Royal patronage in the 18th-century in the UK injected a burst of activity into the horse racing scene. Serious horse racing began. The Middle East provided three founding and magnificent Arab stallions. They were imported and bred with about 50 mares to start a new breeding line called thoroughbred.
In 1793 the General Stud Book was created. This recorded the pedigree of each thoroughbred racehorse. It is believed that the idea for the General Stud Book came from Arab horse breeders who had been selectively breeding for many years and who kept records of the lineage of each of their champion horses. The word “thoroughbred” is a literal translation of the Arab word ‘Kehilan’ which is a reference to a horse that has been “pure-bred all through”.
Crucially, not long after it was started the Stud Book was closed preventing any new founding stock to be entered into it. Accordingly, over the next 200 years of thoroughbred horse breeding the entire stock was based upon a very tight or narrow genetic pool.
In fact, it is estimated that 81% of the genetic make-up of all modern thoroughbred racehorses is based upon just 31 original horses according to Dr. Morris in his book HORSEWATCHING.

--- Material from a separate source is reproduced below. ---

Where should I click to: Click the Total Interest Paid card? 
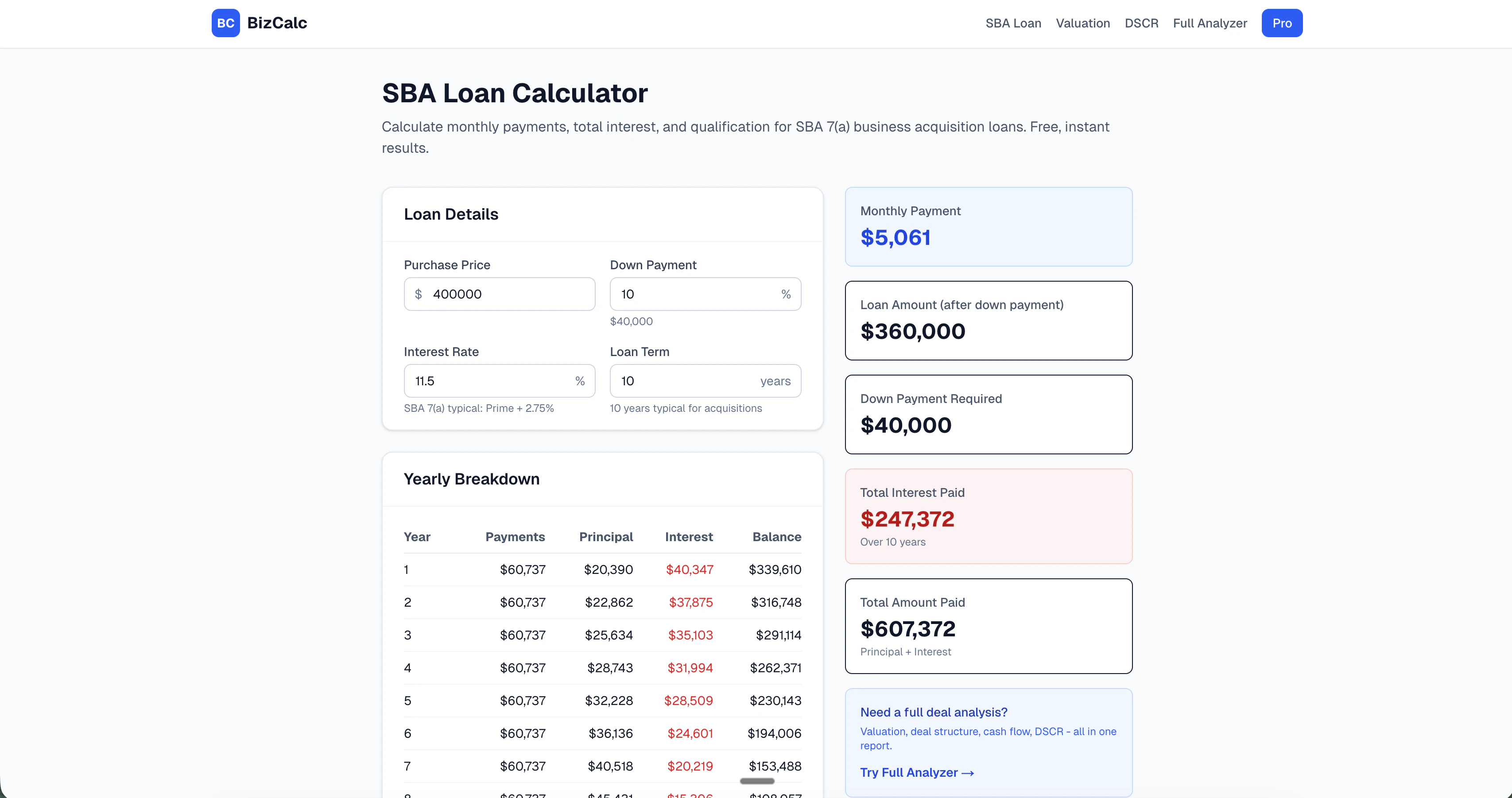click(988, 516)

There was some initial improvement as demonstrated by improvements almost annually over the hundred years after the beginning of the Stud Book. There was an improvement of about 2% per year until about 1900.
And during the 19th century the horses became larger at about 1 inch every 25 years. Their legs became longer and rangier. And that was that, as they say. It seems that the limit for improvement has been reached because of the small gene pool of the foundation horses.
In the cat fancy world, if you want to improve a purebred cat in terms of health while perhaps destroying the appearance as per the breed standard, you inject into that breeding line entirely fresh genes from perhaps a moggy or another breed. This helps to eliminate a compromised immune system due to inbreeding depression.
In conclusion, therefore, racehorse breeders need to inject fresh genes into their breeding stock and breeding lines and/or trainers need to review what they’re doing and bring their training up to scratch in the modern world if fresh records are to be set.